B.以微量左旋阿拉伯糖诱导大量的重组蛋白质在上述重组菌种BL21(BAD)/pTAHL10/pAR3-GRO-Km进行馈料批次发酵的进料阶段末期以左旋阿拉伯糖进行诱导。在细胞密度为每升18g干重细胞时，以每升5g左旋阿拉伯糖诱导，另一方面考虑降低发酵成本，左旋阿拉伯糖含量丰富的植物萃取液如大豆萃取液亦被用来作为诱导物。另外由图二的发酵曲线选择适当诱导时机如区段进料后10小时或16小时。结果得到在诱导条件为区段进料后10小时或16小时，以推算的左旋阿拉伯糖为诱导饱和量或是0.1-0.2％的大豆萃取液来诱导，发酵培养的细胞密度可达每升约35g干重细胞，而酶体积活性达2.92U/mL。整个发酵产生的重组蛋白质总计有8760U，这个产量是以摇瓶方式所获得蛋白质量的1000倍。此外，在发酵结束后检测菌种所含质体的稳定度也达100％。这些结果显示，本发明发展的菌种具有高稳定性且可放大生产大量的重组蛋白质，极有工业实用潜力。

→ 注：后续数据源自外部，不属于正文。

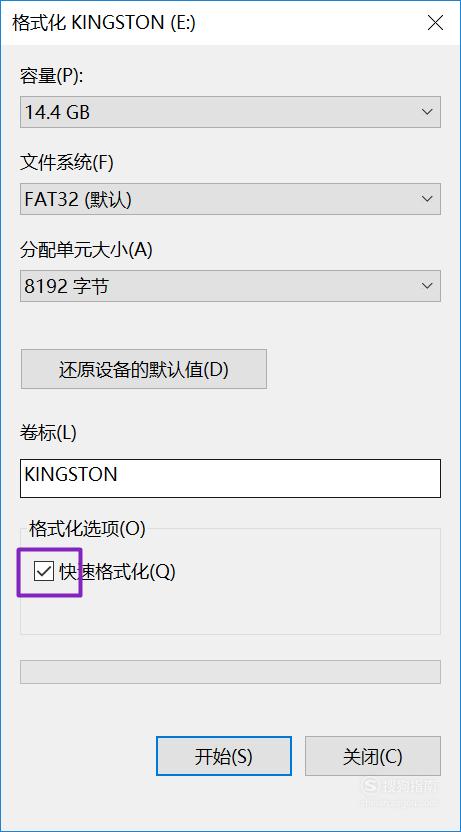Dismiss the dialog with the 关闭(C) button
The image size is (461, 832).
pyautogui.click(x=372, y=756)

根据本发明所实施以左旋阿拉伯糖诱导T7表达系统的控制方法，只需微量的左旋阿拉伯糖或是采用价格低廉的植物萃取液如大豆萃取液即可达到诱导生产大量的重组蛋白质的效能，特具经济效益。此外，为有效利用本发明的菌种以达工业量产重组蛋白质之目的，本发明发展高细胞密度发酵策略，成功到将重组蛋白质以发酵规模大量生产，其产量超出摇瓶规模产量的1000倍。

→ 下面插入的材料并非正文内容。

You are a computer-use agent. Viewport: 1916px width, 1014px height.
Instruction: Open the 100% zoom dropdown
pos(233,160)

本发明的控制方法在于构建一株能以左旋阿拉伯糖来诱导生产T7 RNA聚合酶的重组菌种BL21(BAD)，此菌种的染色体上篏含有以araBAD启动子控制的T7基因1。而这株重组菌种生成的T7 RNA聚合酶可以诱导活化T7启动子，以制造克隆在此启动子下游的目标基因的产物。本发明旨在利用左旋阿拉伯糖为诱导物，并使用二阶段碳源和区段式进料发酵方法，来达到使菌种大量生产重组蛋白质的目的。